Open muppetjones opened 7 years ago
I've run this a few times, and the only way to guarantee no threads exit seems to be with MAX_JOB=8
_when running with an input VCF. I'm 90% certain it's a memory issue as the threads start to drop when the memory maxes out, but for some reason, each job quits quietly (vs. running w/o a VCF and too many jobs, which quits with MemoryError
).
However, splitting the job into more parts and only running 8 at a time still works, but you only get the regions for those 8 jobs. I'm assuming the region split is constant (otherwise it wouldn't work in the first place), so you could potentially split as much as you like and just run 8 at a time; unfortunately, this negates any benefits from running regions in parallel.
I don't know if this was an issue before, and I just missed it, or if this is something new.

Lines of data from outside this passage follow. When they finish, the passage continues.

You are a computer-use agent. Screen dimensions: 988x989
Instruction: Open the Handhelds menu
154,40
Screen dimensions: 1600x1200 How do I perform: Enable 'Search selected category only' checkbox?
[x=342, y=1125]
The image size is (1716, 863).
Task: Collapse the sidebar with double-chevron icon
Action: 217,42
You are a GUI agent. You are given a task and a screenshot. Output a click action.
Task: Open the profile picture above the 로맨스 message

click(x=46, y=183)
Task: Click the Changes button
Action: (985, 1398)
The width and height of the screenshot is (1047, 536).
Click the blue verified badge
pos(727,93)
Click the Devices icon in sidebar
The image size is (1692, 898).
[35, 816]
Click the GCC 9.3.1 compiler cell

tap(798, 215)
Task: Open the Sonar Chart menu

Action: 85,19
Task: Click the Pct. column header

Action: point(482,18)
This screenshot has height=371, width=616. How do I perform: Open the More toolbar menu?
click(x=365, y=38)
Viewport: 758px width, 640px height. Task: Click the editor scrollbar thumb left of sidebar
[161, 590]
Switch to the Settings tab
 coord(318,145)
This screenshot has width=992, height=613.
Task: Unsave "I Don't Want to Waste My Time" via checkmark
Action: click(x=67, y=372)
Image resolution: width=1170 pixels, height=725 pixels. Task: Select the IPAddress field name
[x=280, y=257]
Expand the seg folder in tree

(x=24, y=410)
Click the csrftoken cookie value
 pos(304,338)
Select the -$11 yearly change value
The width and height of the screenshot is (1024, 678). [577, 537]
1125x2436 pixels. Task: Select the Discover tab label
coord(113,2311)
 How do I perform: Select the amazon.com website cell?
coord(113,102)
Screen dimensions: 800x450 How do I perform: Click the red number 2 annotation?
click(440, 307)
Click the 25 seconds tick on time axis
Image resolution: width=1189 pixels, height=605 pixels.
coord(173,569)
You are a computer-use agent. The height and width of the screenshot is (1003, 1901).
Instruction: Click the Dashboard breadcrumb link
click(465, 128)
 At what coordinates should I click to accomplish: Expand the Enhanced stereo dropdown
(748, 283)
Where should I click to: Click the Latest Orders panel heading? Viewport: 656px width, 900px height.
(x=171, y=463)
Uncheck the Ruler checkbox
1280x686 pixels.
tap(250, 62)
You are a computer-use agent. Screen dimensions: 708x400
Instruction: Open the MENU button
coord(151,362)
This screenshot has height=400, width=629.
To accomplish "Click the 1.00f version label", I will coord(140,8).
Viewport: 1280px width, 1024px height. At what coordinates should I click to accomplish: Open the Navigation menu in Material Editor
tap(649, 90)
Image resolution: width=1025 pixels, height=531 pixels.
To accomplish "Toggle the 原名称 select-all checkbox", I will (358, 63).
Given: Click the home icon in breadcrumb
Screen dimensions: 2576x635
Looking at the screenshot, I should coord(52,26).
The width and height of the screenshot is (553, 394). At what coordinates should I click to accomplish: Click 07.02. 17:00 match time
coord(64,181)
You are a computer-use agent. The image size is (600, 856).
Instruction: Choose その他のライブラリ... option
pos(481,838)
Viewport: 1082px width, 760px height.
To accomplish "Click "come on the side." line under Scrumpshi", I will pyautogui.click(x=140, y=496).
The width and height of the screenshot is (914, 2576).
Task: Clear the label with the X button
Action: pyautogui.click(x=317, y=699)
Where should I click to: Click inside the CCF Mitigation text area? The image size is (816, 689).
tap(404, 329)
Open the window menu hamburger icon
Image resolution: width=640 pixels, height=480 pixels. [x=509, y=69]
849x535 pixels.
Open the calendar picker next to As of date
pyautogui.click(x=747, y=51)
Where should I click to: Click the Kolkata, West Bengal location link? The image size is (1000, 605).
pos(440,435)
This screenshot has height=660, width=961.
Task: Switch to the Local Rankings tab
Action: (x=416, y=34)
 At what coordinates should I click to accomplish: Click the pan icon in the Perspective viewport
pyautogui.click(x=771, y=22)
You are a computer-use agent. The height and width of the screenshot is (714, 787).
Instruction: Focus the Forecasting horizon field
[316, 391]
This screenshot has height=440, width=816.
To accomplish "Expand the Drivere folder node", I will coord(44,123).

I had the same problem, when trying to call gen-reads.py in parallel. It looks like everything is working and then the jobs abort themselves without a message part way through. It is easy to miss becasue you think everything ran to completeion without error.
COMMAND:
find L*.vcf | sed 's/.vcf$//' | parallel 'python3.6 neat-genreads/gen_reads.py -M 0 -R 150 -o {} -v {}.vcf -c 1 --vcf -r ref.fa'
For some reason, when I generate reads using a VCF, most of the threads exit without a sound a few minutes after starting the thread. This seems to happen before the reads are assigned parts of the genome. It is not always the same thread, nor is it always the same number of threads (8-10 still remain)
Command:
Output (before fail)
Edit: This may be due to memory requirements. the
parseVCF
contains the unclosedopen
mentioned in a different issue; however, this still occurs when fixed. The VCF file I'm using is 800MB.